On February 1, 2013, the Centers for Medicare and Medicaid Services (“CMS”) issued the much anticipated final rule (“Final Rule”) implementing the Physician Payment Sunshine Act (“Sunshine Act”). Enacted as part of the Affordable Care Act in 2009, the Sunshine Act requires two different types of reporting to CMS.
First, certain manufacturers1, of drugs, devices, biologicals, or medical supplies covered by Medicare, Medicaid, or CHIP must submit annual reports of certain payments or transfers of value provided to physicians and teaching hospitals. Second, manufacturers and group purchasing organizations (including physician-owned distributorships) (together “GPOs/PODs”) must submit annual reports of physician ownership or investment interests held by manufacturers and GPOs/PODs.
When reporting physician payments, manufacturers must provide several items of information including:
- physician name, address, state license number(s), and NPI;
- date and amount of payment;
- form of payment;
- nature of payment (e.g., consulting/speaking fee, honoraria, gift, etc.); and
- names of related covered drugs, devices, biologicals, or medical supplies.
When reporting physician ownership interests, manufacturers and GPOs/PODs must provide some of the same information as well as:
- the dollar amount invested in the entity by each physician or immediate family member; and
- the value and terms of each ownership or investment interest.

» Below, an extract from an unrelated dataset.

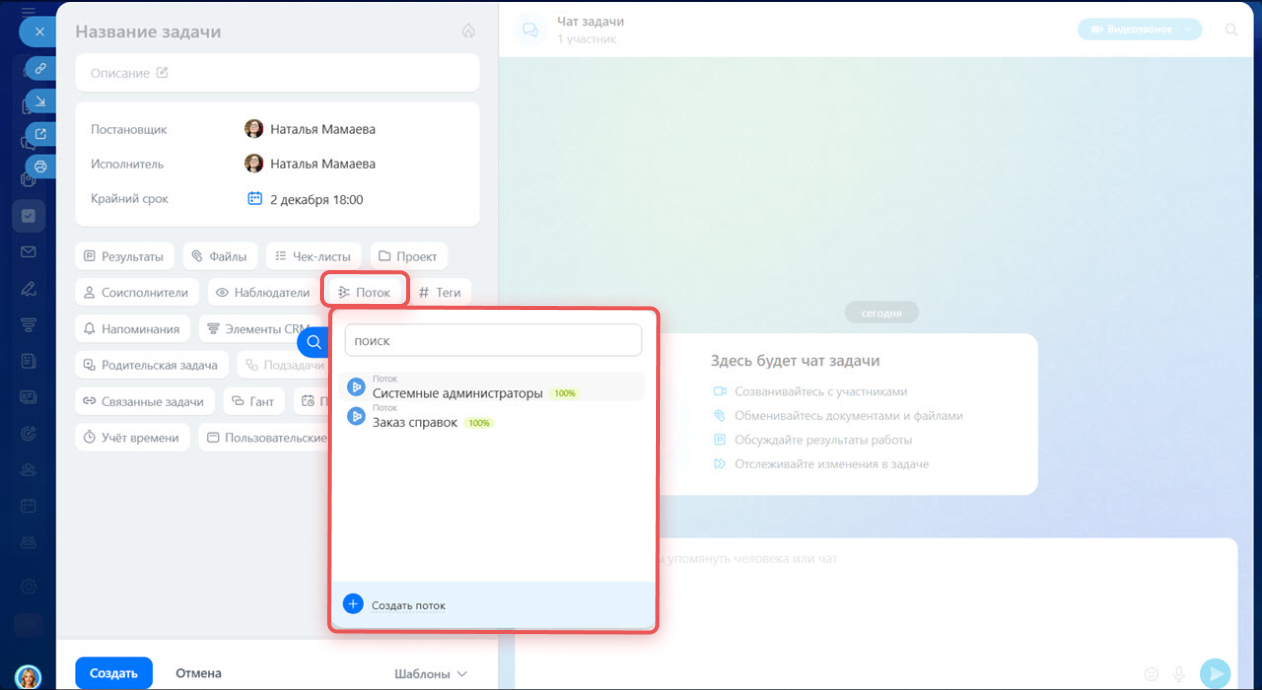Open the emoji picker in chat
This screenshot has width=1262, height=690.
(1151, 674)
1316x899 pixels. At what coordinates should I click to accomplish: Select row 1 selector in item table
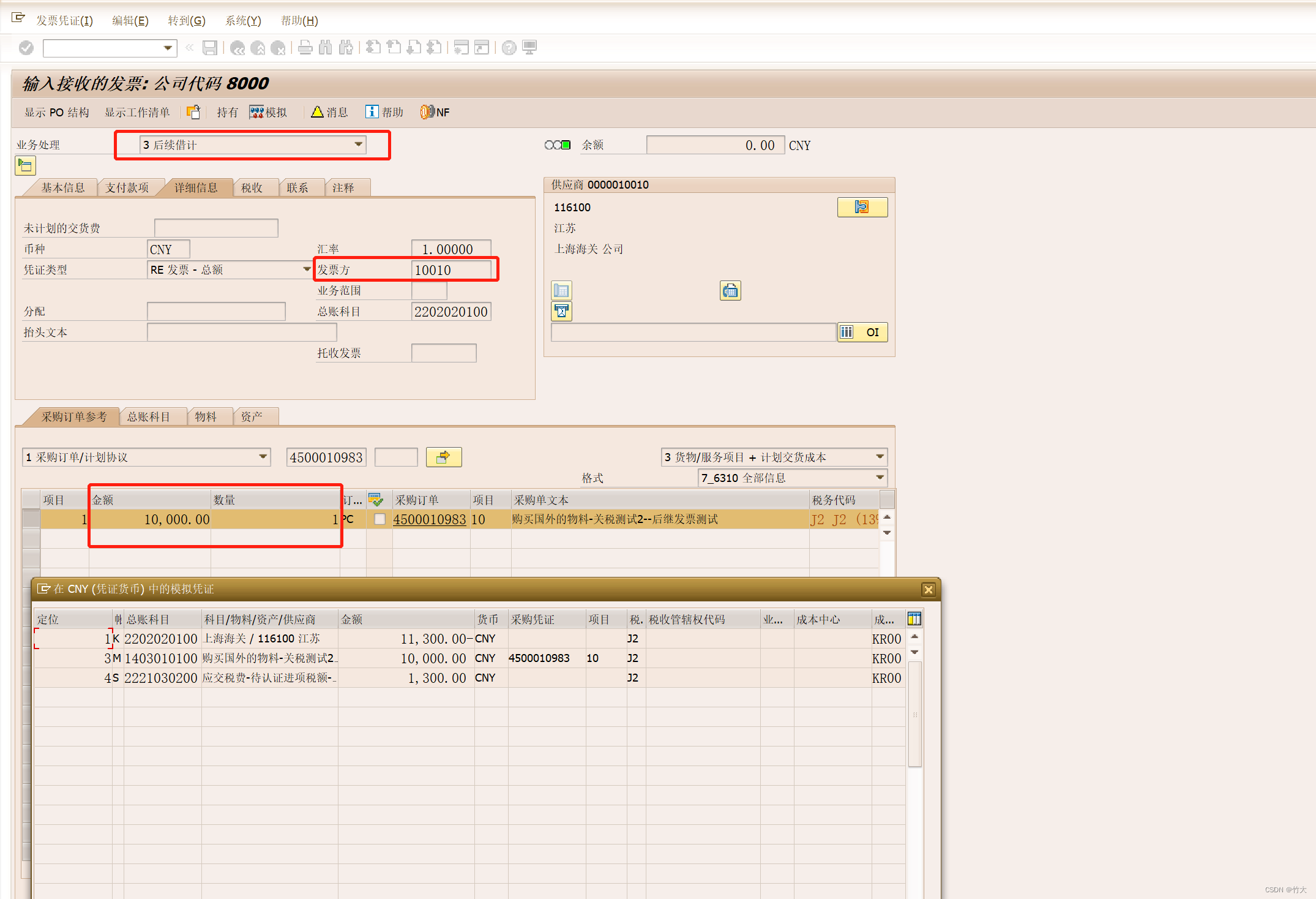[31, 519]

These are not exhaustive lists, but demonstrate the types of information that CMS and the public will now be able to track.
Under the Final Rule, manufacturers must start collecting data on August 1, 2013, and submit their first annual reports to CMS by March 31, 2014. CMS has the authority to impose penalties of up to $10,000 for each item not reported timely, accurately, or completely, up to a per annual report cap of $150,000. Financial penalties are not the only risks faced by manufacturers, physicians, and teaching hospitals under the Sunshine Act.
CMS will publish most of the reported information on a searchable public website by September 30, 2014. As a result, manufacturers, physicians, and teaching hospitals will be subject to increased scrutiny not only from patients, but also from enforcement authorities who will be able to mine the reported data for compliance purposes. Furthermore, CMS has made clear that complying with the Sunshine Act does not exempt reporting entities from other potential liability associated with payments or other transfers of value or with physician ownership or investment interest, including potential liability under the federal Anti-Kickback Statute or False Claims Act. Manufacturers, physicians, and teaching hospitals must ensure that they make all payments or transfers of value in full compliance with the Sunshine Act, Anti-Kickback Statute, False Claims Act, and other applicable federal and state healthcare laws. Physicians would also be wise to register through the CMS website so they can review the reported data prior to its publication and dispute any payments or items of value incorrectly attributed to them.